The file is in the hello-nextflow directory, which should be your current working directory. You can either click on the file in the file explorer, or type ls in the terminal and Cmd+Click (MacOS) or Ctrl+Click (PC) on the file to open it.

hello-world.nf
#!/usr/bin/env nextflow

/*
 * Use echo to print 'Hello World!' to a file
 */
process sayHello {

    output:
        path 'output.txt'

    script:
    """
    echo 'Hello World!' > output.txt
    """
}

workflow {

    // emit a greeting
    sayHello()
}

As you can see, a Nextflow script involves two main types of core components: one or more processes, and the workflow itself. Each process describes what operation(s) the corresponding step in the pipeline should accomplish, while the workflow describes the dataflow logic that connects the various steps.

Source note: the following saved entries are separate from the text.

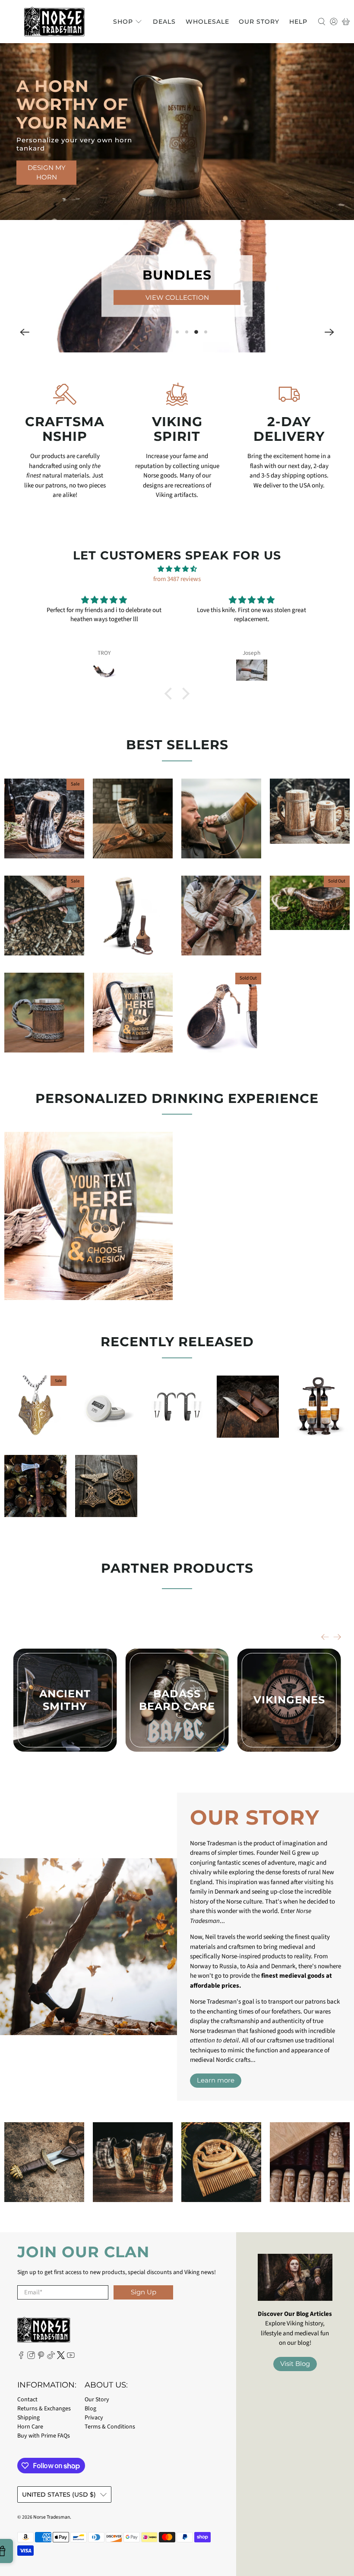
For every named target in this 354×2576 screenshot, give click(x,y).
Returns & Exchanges (44, 2408)
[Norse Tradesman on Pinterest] (41, 2357)
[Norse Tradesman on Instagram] (31, 2357)
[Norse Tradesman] (54, 21)
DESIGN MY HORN (47, 172)
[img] (176, 569)
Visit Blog (295, 2363)
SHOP (123, 21)
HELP (298, 21)
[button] (24, 332)
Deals (164, 21)
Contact (27, 2399)
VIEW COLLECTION (177, 297)
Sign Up (143, 2292)
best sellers (177, 745)
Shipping (28, 2417)
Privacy (94, 2417)
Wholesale (207, 21)
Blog (90, 2408)
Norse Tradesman (51, 2517)
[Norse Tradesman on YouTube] (71, 2357)
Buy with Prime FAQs (43, 2435)
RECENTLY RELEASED (177, 1342)
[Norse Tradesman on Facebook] (21, 2357)
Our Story (259, 21)
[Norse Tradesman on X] (61, 2357)
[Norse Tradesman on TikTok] (51, 2357)
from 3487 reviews (177, 579)
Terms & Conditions (110, 2426)
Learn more (215, 2080)
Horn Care (30, 2426)
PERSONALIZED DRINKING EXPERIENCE (177, 1098)
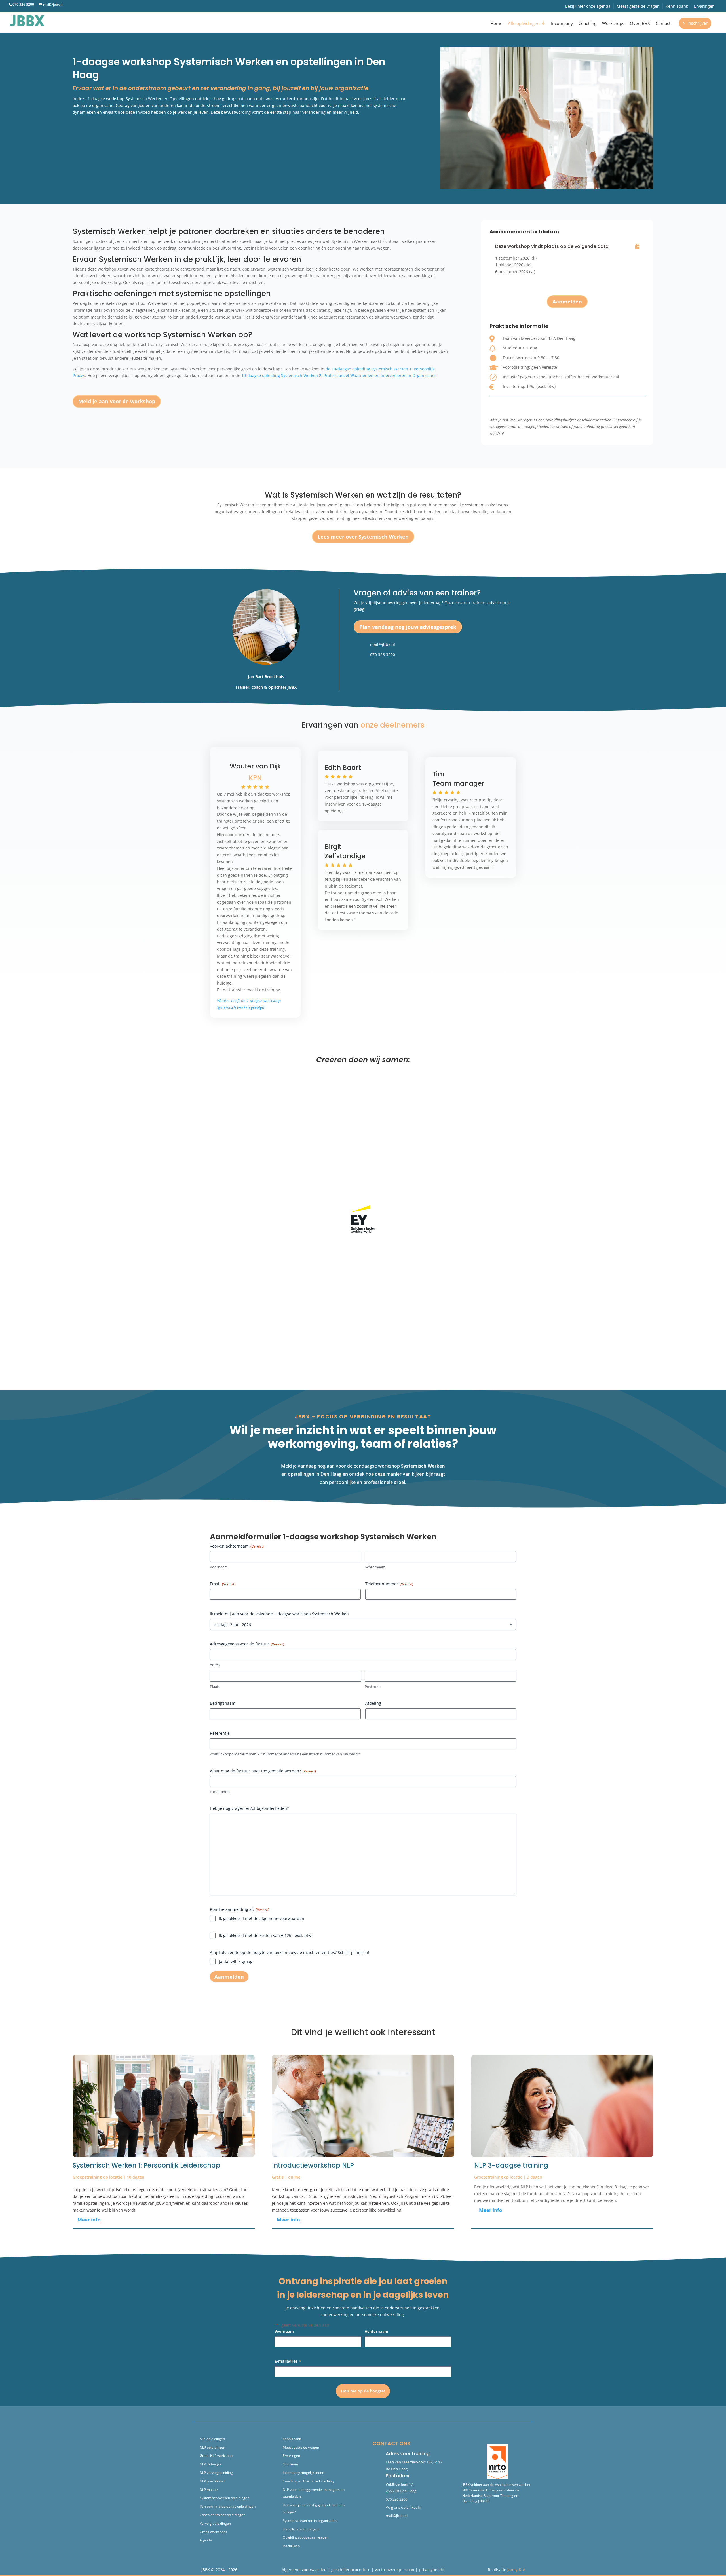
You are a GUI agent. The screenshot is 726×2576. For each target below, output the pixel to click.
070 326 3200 (382, 654)
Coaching (587, 23)
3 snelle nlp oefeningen (301, 2529)
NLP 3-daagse (210, 2464)
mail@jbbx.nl (382, 644)
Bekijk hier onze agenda (588, 6)
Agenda (206, 2540)
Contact (663, 23)
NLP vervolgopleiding (216, 2472)
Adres (215, 1664)
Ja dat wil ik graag (235, 1961)
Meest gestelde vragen (638, 6)
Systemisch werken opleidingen (224, 2497)
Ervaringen (704, 6)
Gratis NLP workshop (216, 2455)
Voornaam (219, 1566)
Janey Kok (516, 2569)
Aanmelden (93, 130)
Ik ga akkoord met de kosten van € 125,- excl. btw (265, 1935)
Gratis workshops (213, 2531)
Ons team (290, 2464)
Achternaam (375, 1566)
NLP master (209, 2489)
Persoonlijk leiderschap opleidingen (228, 2506)
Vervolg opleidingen (215, 2523)
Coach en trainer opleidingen (222, 2514)
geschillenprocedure (350, 2569)
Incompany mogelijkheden (303, 2472)
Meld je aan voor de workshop (116, 401)
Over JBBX (640, 23)
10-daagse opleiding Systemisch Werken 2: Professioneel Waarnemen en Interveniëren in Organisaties (338, 375)
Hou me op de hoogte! (363, 2391)
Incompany (562, 23)
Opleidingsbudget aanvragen (305, 2537)
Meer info (89, 2219)
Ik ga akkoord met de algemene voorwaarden (261, 1918)
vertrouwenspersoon (394, 2569)
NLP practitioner (212, 2481)
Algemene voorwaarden (304, 2569)
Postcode (373, 1686)
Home (496, 23)
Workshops (613, 23)
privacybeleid (431, 2569)
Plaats (215, 1686)
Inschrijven (697, 23)
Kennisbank (677, 6)
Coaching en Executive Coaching (308, 2481)
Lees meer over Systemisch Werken (363, 536)
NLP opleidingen (212, 2447)
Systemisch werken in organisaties (310, 2520)
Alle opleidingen (523, 23)
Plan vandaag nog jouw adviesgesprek (407, 626)
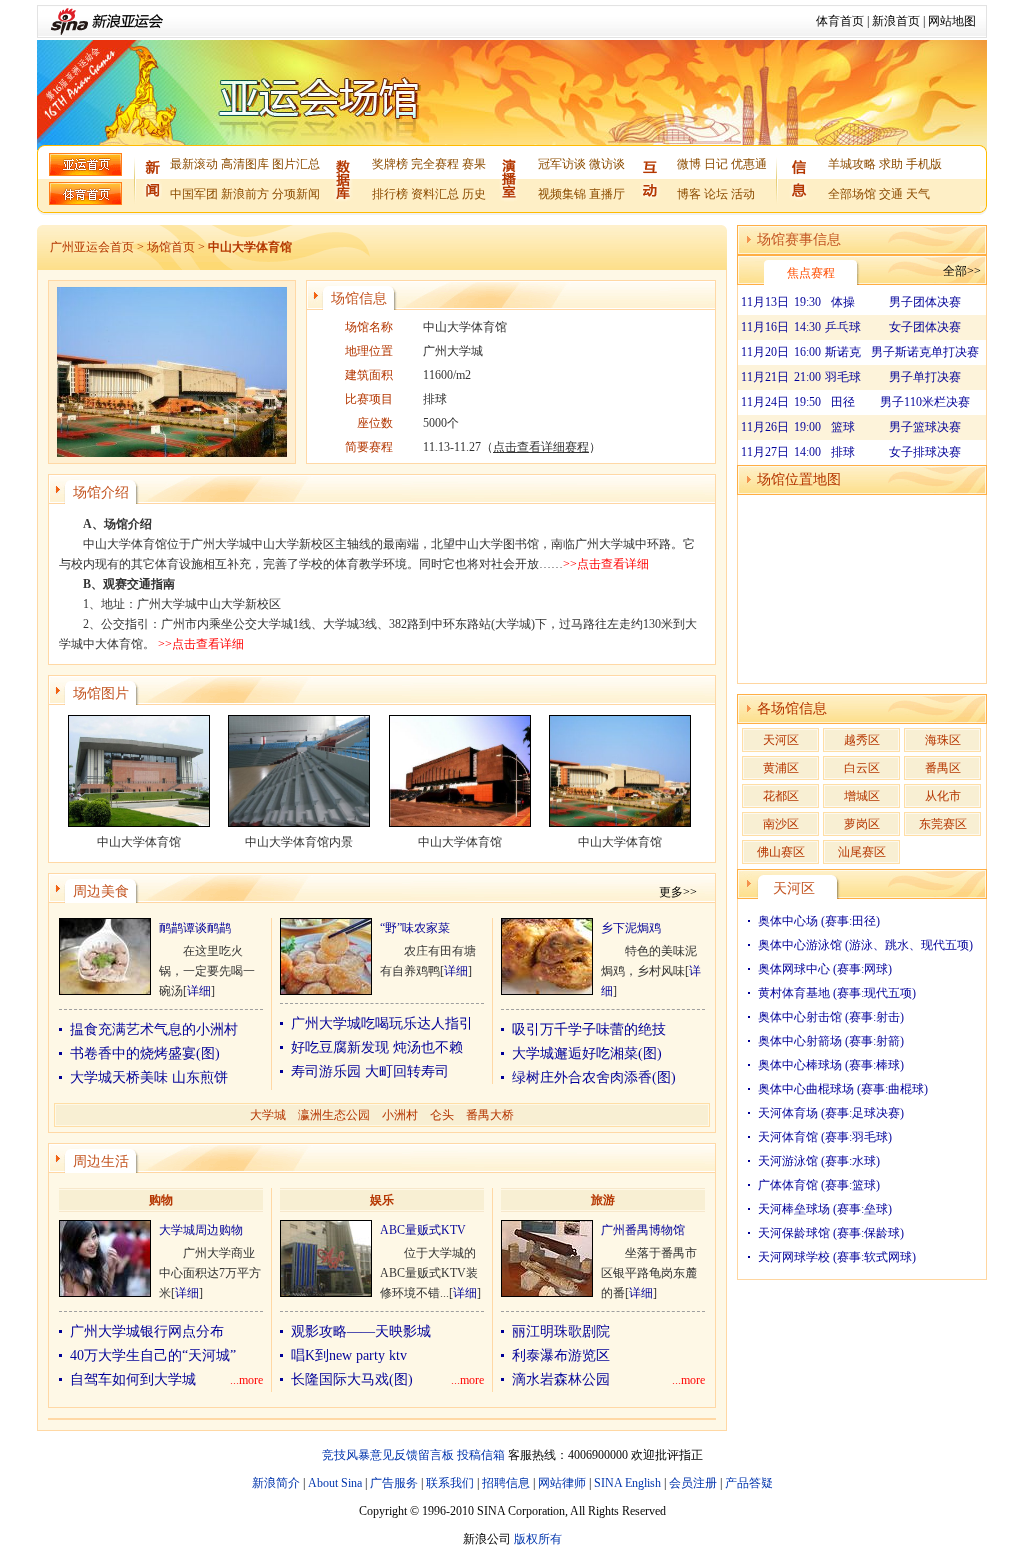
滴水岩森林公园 (561, 1379)
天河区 (781, 740)
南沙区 (781, 824)
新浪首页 (896, 21)
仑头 (442, 1115)
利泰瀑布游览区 (561, 1355)
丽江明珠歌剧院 (561, 1331)
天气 (918, 194)
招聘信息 (506, 1483)
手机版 (924, 164)
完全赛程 (435, 164)
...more (246, 1380)
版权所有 (538, 1539)
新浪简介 (276, 1483)
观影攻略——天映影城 (361, 1331)
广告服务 (394, 1483)
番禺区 (943, 768)
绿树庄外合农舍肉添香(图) (594, 1077)
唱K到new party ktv (349, 1355)
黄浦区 (781, 768)
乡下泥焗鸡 (631, 928)
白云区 (862, 768)
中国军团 (194, 194)
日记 (716, 164)
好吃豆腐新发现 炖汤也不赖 (377, 1047)
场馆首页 (171, 247)
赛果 (474, 164)
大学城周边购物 (201, 1230)
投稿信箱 (481, 1455)
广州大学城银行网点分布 (147, 1331)
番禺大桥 (490, 1115)
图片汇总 (296, 164)
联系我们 (450, 1483)
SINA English (627, 1483)
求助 (891, 164)
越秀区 (862, 740)
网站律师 (562, 1483)
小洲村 (400, 1115)
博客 (689, 194)
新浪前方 (245, 194)
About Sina (335, 1483)
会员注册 (693, 1483)
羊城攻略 (852, 164)
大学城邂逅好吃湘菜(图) (587, 1053)
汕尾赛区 (862, 852)
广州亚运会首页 (92, 247)
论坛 (716, 194)
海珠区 (943, 740)
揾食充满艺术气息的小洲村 (154, 1029)
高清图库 (245, 164)
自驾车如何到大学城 (133, 1379)
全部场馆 (852, 194)
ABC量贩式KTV (423, 1230)
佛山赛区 (781, 852)
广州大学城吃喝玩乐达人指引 (382, 1023)
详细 (199, 991)
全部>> (962, 271)
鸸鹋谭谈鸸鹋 (195, 928)
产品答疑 (749, 1483)
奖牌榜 (390, 164)
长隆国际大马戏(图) (352, 1379)
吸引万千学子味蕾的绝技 (589, 1029)
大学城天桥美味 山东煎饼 (149, 1077)
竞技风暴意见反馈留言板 (388, 1455)
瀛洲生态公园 (334, 1115)
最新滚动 (194, 164)
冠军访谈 (562, 164)
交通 (891, 194)
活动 (743, 194)
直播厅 (607, 194)
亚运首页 (85, 164)
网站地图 (952, 21)
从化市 (943, 796)
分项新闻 (296, 194)
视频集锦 (562, 194)
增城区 (862, 796)
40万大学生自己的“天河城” (153, 1355)
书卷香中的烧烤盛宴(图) (145, 1053)
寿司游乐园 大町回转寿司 (370, 1071)
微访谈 (607, 164)
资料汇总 (435, 194)
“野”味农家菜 (415, 928)
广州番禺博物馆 (643, 1230)
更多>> (678, 892)
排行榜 (390, 194)
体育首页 (840, 21)
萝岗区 (862, 824)
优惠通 (749, 164)
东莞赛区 (943, 824)
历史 (474, 194)
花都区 (781, 796)
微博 (689, 164)
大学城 (268, 1115)
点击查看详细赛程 (541, 447)
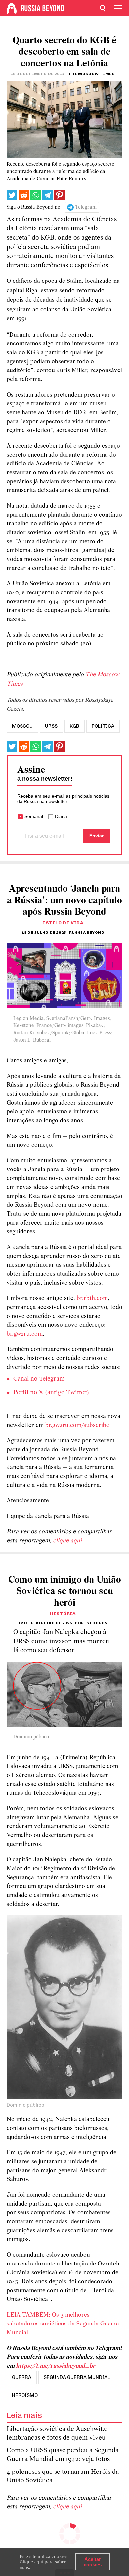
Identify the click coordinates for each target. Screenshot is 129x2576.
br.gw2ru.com (25, 1334)
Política (103, 726)
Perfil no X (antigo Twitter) (51, 1392)
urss (51, 726)
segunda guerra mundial (77, 2377)
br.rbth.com (92, 1298)
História (63, 1613)
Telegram (86, 207)
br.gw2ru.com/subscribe (77, 1425)
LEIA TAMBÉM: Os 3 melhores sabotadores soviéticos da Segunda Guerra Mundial (63, 2324)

Let's take a closer look at the process block first, then we'll look at the workflow block.

1.2 The process definition

The first block of code describes a process. The process definition starts with the keyword process, followed by the process name and finally the process body delimited by curly braces. The process body must contain a script block which specifies the command to run, which can be anything you would be able to run in a command line terminal.

Here we have a process called sayHello that writes its output to a file named output.txt.

hello-world.nf
/*
 * Use echo to print 'Hello World!' to a file
 */
process sayHello {

    output:
        path 'output.txt'

    script:
    """
    echo 'Hello World!' > output.txt
    """
}

This a very minimal process definition that just contains an output definition and the script to execute.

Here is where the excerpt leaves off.